(Recorded data)

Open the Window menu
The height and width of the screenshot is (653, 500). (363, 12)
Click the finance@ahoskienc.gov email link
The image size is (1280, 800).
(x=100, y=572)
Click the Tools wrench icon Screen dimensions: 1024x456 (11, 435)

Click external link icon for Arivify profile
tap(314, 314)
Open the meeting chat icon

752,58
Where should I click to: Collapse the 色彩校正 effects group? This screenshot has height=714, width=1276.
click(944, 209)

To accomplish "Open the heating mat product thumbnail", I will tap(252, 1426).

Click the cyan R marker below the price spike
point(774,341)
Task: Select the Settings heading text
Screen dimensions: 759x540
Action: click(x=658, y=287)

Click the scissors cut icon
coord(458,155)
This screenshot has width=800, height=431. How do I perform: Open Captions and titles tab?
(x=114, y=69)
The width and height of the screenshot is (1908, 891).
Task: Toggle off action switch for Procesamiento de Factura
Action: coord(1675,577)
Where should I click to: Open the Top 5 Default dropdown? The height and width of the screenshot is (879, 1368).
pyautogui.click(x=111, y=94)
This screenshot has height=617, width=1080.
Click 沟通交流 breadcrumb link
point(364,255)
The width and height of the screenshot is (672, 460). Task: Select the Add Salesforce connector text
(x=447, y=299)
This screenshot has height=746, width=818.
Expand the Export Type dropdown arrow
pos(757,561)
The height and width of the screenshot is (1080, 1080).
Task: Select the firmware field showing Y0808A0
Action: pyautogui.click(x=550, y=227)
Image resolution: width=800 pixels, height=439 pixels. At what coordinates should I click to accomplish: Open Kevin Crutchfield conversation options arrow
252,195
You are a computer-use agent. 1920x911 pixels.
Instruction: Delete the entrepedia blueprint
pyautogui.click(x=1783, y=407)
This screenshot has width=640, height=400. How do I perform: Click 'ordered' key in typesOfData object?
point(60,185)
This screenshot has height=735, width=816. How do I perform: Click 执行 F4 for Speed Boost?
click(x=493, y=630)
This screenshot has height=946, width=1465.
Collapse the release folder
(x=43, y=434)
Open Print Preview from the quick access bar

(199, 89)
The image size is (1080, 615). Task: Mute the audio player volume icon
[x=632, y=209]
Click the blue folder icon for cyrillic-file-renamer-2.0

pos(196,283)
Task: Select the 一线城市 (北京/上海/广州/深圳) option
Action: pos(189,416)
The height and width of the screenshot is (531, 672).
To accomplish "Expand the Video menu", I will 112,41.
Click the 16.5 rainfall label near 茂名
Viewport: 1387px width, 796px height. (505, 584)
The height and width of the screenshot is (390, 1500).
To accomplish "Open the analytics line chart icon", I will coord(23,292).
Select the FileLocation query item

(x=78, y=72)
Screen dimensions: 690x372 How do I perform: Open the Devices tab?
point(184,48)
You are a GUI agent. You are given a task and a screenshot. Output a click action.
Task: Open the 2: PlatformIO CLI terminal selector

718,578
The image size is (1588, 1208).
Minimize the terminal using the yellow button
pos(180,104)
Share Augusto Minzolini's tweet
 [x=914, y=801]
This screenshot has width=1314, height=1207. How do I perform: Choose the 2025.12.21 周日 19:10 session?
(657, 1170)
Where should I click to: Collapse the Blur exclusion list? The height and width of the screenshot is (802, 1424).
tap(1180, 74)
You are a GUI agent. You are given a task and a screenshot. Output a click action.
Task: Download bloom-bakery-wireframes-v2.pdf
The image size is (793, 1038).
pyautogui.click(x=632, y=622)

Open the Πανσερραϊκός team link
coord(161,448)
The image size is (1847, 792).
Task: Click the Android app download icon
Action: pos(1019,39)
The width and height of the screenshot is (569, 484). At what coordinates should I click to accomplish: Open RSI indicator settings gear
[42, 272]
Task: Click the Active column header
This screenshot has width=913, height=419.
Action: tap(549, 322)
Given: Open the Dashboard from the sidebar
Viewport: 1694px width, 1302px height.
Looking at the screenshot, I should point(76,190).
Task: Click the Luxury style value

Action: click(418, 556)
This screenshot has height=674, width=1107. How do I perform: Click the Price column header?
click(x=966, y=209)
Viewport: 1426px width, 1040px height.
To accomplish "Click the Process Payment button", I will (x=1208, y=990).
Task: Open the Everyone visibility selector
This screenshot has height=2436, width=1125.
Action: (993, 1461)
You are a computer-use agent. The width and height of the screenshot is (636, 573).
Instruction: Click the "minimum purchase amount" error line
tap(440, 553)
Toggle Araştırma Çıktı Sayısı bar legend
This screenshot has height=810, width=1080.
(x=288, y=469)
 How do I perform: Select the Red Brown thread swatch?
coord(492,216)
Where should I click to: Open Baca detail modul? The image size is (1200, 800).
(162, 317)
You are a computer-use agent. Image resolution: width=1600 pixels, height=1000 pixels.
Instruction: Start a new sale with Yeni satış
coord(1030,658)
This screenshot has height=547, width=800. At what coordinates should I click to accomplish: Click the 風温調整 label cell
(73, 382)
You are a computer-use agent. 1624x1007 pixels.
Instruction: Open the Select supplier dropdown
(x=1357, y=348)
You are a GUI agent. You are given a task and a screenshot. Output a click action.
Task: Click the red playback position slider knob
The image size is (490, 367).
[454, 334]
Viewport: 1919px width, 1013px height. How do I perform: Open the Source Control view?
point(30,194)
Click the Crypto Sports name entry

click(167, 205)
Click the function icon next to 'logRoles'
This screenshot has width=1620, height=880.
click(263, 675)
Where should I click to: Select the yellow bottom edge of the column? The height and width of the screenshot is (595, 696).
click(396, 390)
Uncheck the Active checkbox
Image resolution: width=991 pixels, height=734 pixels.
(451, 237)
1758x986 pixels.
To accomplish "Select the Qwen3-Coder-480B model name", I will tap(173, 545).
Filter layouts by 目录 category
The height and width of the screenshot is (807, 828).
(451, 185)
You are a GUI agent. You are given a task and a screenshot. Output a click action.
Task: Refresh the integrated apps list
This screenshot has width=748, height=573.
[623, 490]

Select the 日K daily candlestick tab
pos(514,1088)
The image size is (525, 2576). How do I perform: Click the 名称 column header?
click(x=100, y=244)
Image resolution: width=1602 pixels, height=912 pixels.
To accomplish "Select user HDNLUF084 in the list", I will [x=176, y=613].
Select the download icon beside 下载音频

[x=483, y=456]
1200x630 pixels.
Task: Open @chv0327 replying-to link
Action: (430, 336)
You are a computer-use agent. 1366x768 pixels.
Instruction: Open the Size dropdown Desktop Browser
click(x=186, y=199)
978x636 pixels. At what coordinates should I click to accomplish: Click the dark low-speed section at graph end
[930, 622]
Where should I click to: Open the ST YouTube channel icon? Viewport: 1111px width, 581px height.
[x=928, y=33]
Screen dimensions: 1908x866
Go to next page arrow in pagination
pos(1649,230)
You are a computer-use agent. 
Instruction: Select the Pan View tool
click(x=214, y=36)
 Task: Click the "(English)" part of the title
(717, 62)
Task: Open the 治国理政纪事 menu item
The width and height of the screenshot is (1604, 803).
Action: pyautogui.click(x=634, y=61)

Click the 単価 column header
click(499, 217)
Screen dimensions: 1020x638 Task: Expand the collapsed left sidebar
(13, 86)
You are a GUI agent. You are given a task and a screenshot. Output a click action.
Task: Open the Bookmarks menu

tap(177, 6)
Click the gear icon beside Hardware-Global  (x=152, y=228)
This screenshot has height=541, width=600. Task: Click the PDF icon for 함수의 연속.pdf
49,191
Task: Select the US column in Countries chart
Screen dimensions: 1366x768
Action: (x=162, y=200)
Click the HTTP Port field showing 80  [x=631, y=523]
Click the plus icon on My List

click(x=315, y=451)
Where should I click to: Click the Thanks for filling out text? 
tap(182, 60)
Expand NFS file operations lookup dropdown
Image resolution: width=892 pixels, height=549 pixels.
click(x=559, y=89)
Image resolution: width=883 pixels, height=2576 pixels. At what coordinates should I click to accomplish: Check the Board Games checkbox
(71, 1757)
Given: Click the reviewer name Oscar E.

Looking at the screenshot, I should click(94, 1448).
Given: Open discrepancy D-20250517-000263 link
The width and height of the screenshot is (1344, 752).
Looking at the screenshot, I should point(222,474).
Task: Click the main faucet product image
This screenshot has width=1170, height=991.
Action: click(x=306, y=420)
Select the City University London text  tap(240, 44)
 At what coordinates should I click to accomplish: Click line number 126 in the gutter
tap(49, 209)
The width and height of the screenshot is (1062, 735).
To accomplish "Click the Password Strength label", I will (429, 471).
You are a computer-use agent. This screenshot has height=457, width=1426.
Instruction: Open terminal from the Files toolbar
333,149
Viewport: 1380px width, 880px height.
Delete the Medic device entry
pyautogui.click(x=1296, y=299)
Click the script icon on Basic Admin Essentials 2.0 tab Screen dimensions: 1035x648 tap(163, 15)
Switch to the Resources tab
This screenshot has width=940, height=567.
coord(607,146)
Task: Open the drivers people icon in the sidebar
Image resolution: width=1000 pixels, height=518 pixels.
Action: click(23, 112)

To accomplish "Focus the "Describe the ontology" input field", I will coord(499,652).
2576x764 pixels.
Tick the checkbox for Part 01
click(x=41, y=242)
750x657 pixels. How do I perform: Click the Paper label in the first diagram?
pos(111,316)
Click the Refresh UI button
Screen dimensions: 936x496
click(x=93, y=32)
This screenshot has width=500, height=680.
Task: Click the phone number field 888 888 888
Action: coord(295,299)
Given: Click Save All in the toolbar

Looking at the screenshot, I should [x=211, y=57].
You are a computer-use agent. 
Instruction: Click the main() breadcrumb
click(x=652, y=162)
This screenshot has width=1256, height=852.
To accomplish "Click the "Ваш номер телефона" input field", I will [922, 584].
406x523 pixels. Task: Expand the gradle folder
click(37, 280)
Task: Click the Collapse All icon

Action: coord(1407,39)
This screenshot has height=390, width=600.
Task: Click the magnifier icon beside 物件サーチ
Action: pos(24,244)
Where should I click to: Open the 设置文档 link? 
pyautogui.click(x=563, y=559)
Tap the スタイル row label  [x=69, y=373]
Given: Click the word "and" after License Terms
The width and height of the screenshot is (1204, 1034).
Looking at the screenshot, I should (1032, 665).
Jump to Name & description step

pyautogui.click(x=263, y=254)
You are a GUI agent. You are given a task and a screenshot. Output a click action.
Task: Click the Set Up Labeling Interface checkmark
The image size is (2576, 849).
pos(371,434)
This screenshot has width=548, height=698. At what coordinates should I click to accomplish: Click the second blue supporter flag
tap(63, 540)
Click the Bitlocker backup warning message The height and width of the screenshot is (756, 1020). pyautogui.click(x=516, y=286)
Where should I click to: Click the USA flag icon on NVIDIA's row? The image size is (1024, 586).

(End Recorded data)

**Task details:** Return exactly the lines from the one containing "Given: Click Save All in the toolbar" to the last line of the data, and nothing more.

**Exercise solution:**
Given: Click Save All in the toolbar

Looking at the screenshot, I should [x=211, y=57].
You are a computer-use agent. 
Instruction: Click the main() breadcrumb
click(x=652, y=162)
This screenshot has width=1256, height=852.
To accomplish "Click the "Ваш номер телефона" input field", I will [922, 584].
406x523 pixels. Task: Expand the gradle folder
click(37, 280)
Task: Click the Collapse All icon

Action: coord(1407,39)
This screenshot has height=390, width=600.
Task: Click the magnifier icon beside 物件サーチ
Action: pos(24,244)
Where should I click to: Open the 设置文档 link? 
pyautogui.click(x=563, y=559)
Tap the スタイル row label  [x=69, y=373]
Given: Click the word "and" after License Terms
The width and height of the screenshot is (1204, 1034).
Looking at the screenshot, I should (1032, 665).
Jump to Name & description step

pyautogui.click(x=263, y=254)
You are a GUI agent. You are given a task and a screenshot. Output a click action.
Task: Click the Set Up Labeling Interface checkmark
The image size is (2576, 849).
pos(371,434)
This screenshot has width=548, height=698. At what coordinates should I click to accomplish: Click the second blue supporter flag
tap(63, 540)
Click the Bitlocker backup warning message The height and width of the screenshot is (756, 1020). pyautogui.click(x=516, y=286)
Where should I click to: Click the USA flag icon on NVIDIA's row? The image size is (1024, 586).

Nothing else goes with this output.